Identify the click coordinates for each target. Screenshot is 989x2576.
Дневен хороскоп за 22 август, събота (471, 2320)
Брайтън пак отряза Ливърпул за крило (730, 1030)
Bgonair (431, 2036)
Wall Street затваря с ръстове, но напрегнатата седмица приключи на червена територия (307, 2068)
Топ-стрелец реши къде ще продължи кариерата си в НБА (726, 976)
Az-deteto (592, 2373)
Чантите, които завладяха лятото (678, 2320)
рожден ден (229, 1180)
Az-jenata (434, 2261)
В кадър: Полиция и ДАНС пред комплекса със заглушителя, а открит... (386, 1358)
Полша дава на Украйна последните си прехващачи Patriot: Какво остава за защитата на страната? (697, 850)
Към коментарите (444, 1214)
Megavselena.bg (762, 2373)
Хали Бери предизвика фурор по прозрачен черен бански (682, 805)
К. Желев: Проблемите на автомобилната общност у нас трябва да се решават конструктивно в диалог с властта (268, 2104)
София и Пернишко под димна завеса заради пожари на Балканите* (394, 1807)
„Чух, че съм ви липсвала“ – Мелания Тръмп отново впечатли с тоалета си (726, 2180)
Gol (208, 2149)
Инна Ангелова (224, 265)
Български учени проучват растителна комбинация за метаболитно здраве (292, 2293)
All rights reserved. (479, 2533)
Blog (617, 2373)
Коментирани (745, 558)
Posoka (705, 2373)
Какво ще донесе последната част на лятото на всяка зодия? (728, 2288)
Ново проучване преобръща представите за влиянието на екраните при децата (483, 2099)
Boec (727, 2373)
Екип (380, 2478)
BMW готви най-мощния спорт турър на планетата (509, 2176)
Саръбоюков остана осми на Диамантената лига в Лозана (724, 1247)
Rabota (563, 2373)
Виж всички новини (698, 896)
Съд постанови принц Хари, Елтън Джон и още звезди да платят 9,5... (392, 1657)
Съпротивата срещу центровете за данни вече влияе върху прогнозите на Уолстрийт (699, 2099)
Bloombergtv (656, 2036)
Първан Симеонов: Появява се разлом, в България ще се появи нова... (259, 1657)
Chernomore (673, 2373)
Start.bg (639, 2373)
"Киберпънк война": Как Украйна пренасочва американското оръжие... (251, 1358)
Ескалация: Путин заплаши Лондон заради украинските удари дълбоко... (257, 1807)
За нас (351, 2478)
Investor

● **Assignment**: Copy out the full listing exactly.

● **Result for this exercise**:
Identify the click coordinates for each target. Screenshot is 989x2576.
Дневен хороскоп за 22 август, събота (471, 2320)
Брайтън пак отряза Ливърпул за крило (730, 1030)
Bgonair (431, 2036)
Wall Street затваря с ръстове, но напрегнатата седмица приключи на червена територия (307, 2068)
Топ-стрелец реши къде ще продължи кариерата си в НБА (726, 976)
Az-deteto (592, 2373)
Чантите, които завладяха лятото (678, 2320)
рожден ден (229, 1180)
Az-jenata (434, 2261)
В кадър: Полиция и ДАНС пред комплекса със заглушителя, а открит... (386, 1358)
Полша дава на Украйна последните си прехващачи Patriot: Какво остава за защитата на страната? (697, 850)
Към коментарите (444, 1214)
Megavselena.bg (762, 2373)
Хали Бери предизвика фурор по прозрачен черен бански (682, 805)
К. Желев: Проблемите на автомобилната общност у нас трябва да се решават конструктивно в диалог с властта (268, 2104)
София и Пернишко под димна завеса заради пожари на Балканите* (394, 1807)
„Чух, че съм ви липсвала“ – Мелания Тръмп отново впечатли с тоалета си (726, 2180)
Gol (208, 2149)
Инна Ангелова (224, 265)
Български учени проучват растителна комбинация за метаболитно здраве (292, 2293)
All rights reserved. (479, 2533)
Blog (617, 2373)
Коментирани (745, 558)
Posoka (705, 2373)
Какво ще донесе последната част на лятото на всяка зодия? (728, 2288)
Ново проучване преобръща представите за влиянието на екраните при децата (483, 2099)
Boec (727, 2373)
Екип (380, 2478)
BMW готви най-мощния спорт турър на планетата (509, 2176)
Саръбоюков остана осми на Диамантената лига в Лозана (724, 1247)
Rabota (563, 2373)
Виж всички новини (698, 896)
Съд постанови принц Хари, Елтън Джон и още звезди да платят 9,5... (392, 1657)
Съпротивата срещу центровете за данни вече влияе върху прогнозите на Уолстрийт (699, 2099)
Bloombergtv (656, 2036)
Първан Симеонов: Появява се разлом, в България ще се появи нова... (259, 1657)
Chernomore (673, 2373)
Start.bg (639, 2373)
"Киберпънк война": Как Украйна пренасочва американското оръжие... (251, 1358)
Ескалация: Путин заплаши Лондон заради украинските удари дълбоко... (257, 1807)
За нас (351, 2478)
Investor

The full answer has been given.